TRY IT
Here are some entries; quote each one exactly.

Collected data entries

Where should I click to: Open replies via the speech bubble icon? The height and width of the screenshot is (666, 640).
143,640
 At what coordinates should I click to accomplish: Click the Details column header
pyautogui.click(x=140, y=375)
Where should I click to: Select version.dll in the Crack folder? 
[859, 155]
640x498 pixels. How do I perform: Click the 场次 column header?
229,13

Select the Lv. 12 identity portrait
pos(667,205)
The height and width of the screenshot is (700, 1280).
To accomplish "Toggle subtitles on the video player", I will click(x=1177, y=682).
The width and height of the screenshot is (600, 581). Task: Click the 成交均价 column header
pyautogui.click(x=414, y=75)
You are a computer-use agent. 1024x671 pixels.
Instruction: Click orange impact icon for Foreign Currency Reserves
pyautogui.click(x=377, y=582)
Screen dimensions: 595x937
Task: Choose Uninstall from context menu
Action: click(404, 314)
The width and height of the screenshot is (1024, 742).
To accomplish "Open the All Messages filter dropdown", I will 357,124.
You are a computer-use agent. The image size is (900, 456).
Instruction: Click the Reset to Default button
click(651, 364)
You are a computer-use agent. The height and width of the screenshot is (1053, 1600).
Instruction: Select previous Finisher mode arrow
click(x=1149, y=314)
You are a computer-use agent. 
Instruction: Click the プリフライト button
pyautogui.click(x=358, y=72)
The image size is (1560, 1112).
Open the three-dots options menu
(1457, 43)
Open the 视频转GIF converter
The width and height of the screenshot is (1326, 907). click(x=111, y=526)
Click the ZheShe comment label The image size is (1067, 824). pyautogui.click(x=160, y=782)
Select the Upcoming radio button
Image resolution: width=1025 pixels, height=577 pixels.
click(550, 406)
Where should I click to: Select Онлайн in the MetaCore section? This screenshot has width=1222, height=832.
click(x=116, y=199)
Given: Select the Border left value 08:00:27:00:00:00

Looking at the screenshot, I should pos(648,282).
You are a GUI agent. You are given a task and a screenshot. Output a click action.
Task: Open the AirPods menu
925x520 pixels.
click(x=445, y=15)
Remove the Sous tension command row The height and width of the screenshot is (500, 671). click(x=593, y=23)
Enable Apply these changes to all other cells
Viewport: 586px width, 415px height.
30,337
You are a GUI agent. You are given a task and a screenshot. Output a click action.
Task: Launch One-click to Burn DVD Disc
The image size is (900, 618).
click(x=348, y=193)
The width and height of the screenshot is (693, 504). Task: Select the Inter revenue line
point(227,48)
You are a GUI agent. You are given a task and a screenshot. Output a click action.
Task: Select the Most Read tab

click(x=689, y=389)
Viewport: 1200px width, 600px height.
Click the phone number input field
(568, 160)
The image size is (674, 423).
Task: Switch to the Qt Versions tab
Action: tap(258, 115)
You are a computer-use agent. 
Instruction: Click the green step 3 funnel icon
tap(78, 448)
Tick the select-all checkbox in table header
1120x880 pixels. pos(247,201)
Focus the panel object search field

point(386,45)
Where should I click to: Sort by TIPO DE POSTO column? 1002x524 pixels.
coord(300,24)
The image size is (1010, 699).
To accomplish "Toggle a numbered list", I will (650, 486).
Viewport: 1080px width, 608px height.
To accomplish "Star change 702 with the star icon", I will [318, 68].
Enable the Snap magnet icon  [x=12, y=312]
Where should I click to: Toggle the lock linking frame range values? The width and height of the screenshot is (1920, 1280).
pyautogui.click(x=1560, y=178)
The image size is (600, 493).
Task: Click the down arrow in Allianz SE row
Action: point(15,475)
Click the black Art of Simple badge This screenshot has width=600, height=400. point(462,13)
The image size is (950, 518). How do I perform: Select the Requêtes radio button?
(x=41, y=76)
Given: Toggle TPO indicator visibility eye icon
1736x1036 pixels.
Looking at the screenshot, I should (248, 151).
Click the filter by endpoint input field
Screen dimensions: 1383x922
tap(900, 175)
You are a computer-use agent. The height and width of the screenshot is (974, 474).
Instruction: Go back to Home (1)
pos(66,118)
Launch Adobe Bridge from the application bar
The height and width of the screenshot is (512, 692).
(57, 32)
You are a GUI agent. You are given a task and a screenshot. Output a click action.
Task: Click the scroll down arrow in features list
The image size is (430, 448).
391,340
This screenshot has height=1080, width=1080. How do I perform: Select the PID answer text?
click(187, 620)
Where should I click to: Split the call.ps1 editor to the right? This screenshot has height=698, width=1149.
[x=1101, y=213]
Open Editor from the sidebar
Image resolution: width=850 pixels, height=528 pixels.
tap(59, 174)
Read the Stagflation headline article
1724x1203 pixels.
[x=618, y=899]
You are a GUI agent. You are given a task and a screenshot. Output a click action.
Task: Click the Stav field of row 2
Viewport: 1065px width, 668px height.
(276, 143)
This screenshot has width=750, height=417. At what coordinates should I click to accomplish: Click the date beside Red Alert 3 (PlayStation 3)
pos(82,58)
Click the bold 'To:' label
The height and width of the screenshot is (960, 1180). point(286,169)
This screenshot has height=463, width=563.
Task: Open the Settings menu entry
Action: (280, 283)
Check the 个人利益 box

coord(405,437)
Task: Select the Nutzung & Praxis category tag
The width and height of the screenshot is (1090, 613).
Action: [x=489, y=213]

RESPONSE TO THE EXERCISE
Where should I click to: Open replies via the speech bubble icon? The height and width of the screenshot is (666, 640).
143,640
 At what coordinates should I click to accomplish: Click the Details column header
pyautogui.click(x=140, y=375)
Where should I click to: Select version.dll in the Crack folder? 
[859, 155]
640x498 pixels. How do I perform: Click the 场次 column header?
229,13

Select the Lv. 12 identity portrait
pos(667,205)
The height and width of the screenshot is (700, 1280).
To accomplish "Toggle subtitles on the video player", I will click(x=1177, y=682).
The width and height of the screenshot is (600, 581). Task: Click the 成交均价 column header
pyautogui.click(x=414, y=75)
You are a computer-use agent. 1024x671 pixels.
Instruction: Click orange impact icon for Foreign Currency Reserves
pyautogui.click(x=377, y=582)
Screen dimensions: 595x937
Task: Choose Uninstall from context menu
Action: click(404, 314)
The width and height of the screenshot is (1024, 742).
To accomplish "Open the All Messages filter dropdown", I will 357,124.
You are a computer-use agent. The image size is (900, 456).
Instruction: Click the Reset to Default button
click(651, 364)
You are a computer-use agent. The height and width of the screenshot is (1053, 1600).
Instruction: Select previous Finisher mode arrow
click(x=1149, y=314)
You are a computer-use agent. 
Instruction: Click the プリフライト button
pyautogui.click(x=358, y=72)
The image size is (1560, 1112).
Open the three-dots options menu
(1457, 43)
Open the 视频转GIF converter
The width and height of the screenshot is (1326, 907). click(x=111, y=526)
Click the ZheShe comment label The image size is (1067, 824). pyautogui.click(x=160, y=782)
Select the Upcoming radio button
Image resolution: width=1025 pixels, height=577 pixels.
click(550, 406)
Where should I click to: Select Онлайн in the MetaCore section? This screenshot has width=1222, height=832.
click(x=116, y=199)
Given: Select the Border left value 08:00:27:00:00:00

Looking at the screenshot, I should pos(648,282).
You are a GUI agent. You are given a task and a screenshot. Output a click action.
Task: Open the AirPods menu
925x520 pixels.
click(x=445, y=15)
Remove the Sous tension command row The height and width of the screenshot is (500, 671). click(x=593, y=23)
Enable Apply these changes to all other cells
Viewport: 586px width, 415px height.
30,337
You are a GUI agent. You are given a task and a screenshot. Output a click action.
Task: Launch One-click to Burn DVD Disc
The image size is (900, 618).
click(x=348, y=193)
The width and height of the screenshot is (693, 504). Task: Select the Inter revenue line
point(227,48)
You are a GUI agent. You are given a task and a screenshot. Output a click action.
Task: Select the Most Read tab

click(x=689, y=389)
Viewport: 1200px width, 600px height.
Click the phone number input field
(568, 160)
The image size is (674, 423).
Task: Switch to the Qt Versions tab
Action: tap(258, 115)
You are a computer-use agent. 
Instruction: Click the green step 3 funnel icon
tap(78, 448)
Tick the select-all checkbox in table header
1120x880 pixels. pos(247,201)
Focus the panel object search field

point(386,45)
Where should I click to: Sort by TIPO DE POSTO column? 1002x524 pixels.
coord(300,24)
The image size is (1010, 699).
To accomplish "Toggle a numbered list", I will (650, 486).
Viewport: 1080px width, 608px height.
To accomplish "Star change 702 with the star icon", I will [318, 68].
Enable the Snap magnet icon  [x=12, y=312]
Where should I click to: Toggle the lock linking frame range values? The width and height of the screenshot is (1920, 1280).
pyautogui.click(x=1560, y=178)
The image size is (600, 493).
Task: Click the down arrow in Allianz SE row
Action: point(15,475)
Click the black Art of Simple badge This screenshot has width=600, height=400. point(462,13)
The image size is (950, 518). How do I perform: Select the Requêtes radio button?
(x=41, y=76)
Given: Toggle TPO indicator visibility eye icon
1736x1036 pixels.
Looking at the screenshot, I should (248, 151).
Click the filter by endpoint input field
Screen dimensions: 1383x922
tap(900, 175)
You are a computer-use agent. The height and width of the screenshot is (974, 474).
Instruction: Go back to Home (1)
pos(66,118)
Launch Adobe Bridge from the application bar
The height and width of the screenshot is (512, 692).
(57, 32)
You are a GUI agent. You are given a task and a screenshot. Output a click action.
Task: Click the scroll down arrow in features list
The image size is (430, 448).
391,340
This screenshot has height=1080, width=1080. How do I perform: Select the PID answer text?
click(187, 620)
Where should I click to: Split the call.ps1 editor to the right? This screenshot has height=698, width=1149.
[x=1101, y=213]
Open Editor from the sidebar
Image resolution: width=850 pixels, height=528 pixels.
tap(59, 174)
Read the Stagflation headline article
1724x1203 pixels.
[x=618, y=899]
You are a GUI agent. You are given a task and a screenshot. Output a click action.
Task: Click the Stav field of row 2
Viewport: 1065px width, 668px height.
(276, 143)
This screenshot has width=750, height=417. At what coordinates should I click to accomplish: Click the date beside Red Alert 3 (PlayStation 3)
pos(82,58)
Click the bold 'To:' label
The height and width of the screenshot is (960, 1180). point(286,169)
This screenshot has height=463, width=563.
Task: Open the Settings menu entry
Action: (280, 283)
Check the 个人利益 box

coord(405,437)
Task: Select the Nutzung & Praxis category tag
The width and height of the screenshot is (1090, 613).
Action: [x=489, y=213]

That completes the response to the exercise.